### ASSIGNED TASK
All lines from the entries below that contain the string "Sehen" should be copied out.

Saved entries
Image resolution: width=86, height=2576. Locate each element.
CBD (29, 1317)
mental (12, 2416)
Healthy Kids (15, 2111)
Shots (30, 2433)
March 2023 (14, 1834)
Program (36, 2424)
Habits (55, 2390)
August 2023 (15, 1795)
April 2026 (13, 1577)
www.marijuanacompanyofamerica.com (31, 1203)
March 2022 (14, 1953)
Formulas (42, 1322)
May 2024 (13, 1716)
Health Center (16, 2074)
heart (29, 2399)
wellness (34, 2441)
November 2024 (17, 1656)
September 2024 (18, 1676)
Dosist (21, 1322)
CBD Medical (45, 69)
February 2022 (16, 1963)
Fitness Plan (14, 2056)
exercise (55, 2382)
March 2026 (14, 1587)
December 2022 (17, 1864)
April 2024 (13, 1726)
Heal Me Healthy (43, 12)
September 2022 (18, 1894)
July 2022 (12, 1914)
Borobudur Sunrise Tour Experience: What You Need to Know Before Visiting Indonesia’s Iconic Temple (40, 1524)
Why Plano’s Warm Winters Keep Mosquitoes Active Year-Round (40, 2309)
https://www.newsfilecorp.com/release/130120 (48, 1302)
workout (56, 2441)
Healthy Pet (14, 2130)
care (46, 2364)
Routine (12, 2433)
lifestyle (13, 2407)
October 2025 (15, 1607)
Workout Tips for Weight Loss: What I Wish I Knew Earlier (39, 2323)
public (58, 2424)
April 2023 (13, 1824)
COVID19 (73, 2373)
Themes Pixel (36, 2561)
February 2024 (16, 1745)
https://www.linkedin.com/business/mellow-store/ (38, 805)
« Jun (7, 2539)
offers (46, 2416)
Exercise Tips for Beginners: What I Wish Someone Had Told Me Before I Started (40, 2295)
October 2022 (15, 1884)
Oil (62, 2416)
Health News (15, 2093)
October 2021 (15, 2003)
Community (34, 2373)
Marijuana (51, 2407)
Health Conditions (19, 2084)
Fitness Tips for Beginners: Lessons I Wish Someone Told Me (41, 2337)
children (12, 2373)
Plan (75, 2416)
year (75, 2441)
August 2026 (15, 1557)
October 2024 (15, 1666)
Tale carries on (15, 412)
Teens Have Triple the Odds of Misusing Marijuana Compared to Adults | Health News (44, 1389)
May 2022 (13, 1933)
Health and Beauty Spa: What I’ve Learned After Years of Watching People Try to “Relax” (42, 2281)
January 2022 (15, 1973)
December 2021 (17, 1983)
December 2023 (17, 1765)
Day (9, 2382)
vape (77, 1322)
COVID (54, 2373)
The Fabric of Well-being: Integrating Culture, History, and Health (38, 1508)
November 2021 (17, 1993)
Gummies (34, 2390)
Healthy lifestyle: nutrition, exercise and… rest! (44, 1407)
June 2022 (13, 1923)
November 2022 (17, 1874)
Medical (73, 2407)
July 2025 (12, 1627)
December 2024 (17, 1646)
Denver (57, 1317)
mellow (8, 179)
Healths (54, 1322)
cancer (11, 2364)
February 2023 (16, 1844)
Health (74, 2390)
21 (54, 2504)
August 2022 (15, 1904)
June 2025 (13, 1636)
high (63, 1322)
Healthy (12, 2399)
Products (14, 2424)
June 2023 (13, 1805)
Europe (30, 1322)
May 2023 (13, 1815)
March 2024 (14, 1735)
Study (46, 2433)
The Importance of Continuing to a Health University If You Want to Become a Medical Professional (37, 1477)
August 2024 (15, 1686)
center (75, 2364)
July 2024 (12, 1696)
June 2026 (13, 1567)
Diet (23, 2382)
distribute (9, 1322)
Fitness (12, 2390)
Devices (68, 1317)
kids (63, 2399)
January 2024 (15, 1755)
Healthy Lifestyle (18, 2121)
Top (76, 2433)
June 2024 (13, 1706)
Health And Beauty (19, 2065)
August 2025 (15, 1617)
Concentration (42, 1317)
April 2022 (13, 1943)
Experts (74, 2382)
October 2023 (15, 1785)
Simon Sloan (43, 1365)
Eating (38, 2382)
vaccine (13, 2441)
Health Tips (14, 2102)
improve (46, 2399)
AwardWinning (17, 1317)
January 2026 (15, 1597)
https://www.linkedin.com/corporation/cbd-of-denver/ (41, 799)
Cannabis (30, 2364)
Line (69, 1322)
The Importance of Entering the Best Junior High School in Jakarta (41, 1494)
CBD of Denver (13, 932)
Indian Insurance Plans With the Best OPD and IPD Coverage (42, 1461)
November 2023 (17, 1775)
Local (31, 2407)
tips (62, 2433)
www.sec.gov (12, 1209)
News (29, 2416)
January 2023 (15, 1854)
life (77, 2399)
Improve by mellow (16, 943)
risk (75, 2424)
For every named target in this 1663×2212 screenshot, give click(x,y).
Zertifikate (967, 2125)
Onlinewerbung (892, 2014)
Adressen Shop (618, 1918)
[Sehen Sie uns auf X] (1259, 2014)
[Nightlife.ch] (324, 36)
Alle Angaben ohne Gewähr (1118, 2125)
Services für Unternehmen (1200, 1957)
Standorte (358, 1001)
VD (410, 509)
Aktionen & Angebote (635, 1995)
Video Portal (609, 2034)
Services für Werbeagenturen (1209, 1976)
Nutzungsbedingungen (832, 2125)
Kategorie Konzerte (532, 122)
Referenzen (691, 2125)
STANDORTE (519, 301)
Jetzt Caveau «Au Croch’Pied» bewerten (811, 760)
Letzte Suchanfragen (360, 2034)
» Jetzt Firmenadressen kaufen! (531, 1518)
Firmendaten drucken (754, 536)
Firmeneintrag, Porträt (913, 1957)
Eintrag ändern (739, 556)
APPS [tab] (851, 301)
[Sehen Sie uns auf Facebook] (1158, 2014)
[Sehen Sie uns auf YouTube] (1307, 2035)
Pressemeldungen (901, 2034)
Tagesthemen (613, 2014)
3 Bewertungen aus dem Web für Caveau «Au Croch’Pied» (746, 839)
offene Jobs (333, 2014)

### SOLVED EXERCISE
[Sehen Sie uns auf X] (1259, 2014)
[Sehen Sie uns auf Facebook] (1158, 2014)
[Sehen Sie uns auf YouTube] (1307, 2035)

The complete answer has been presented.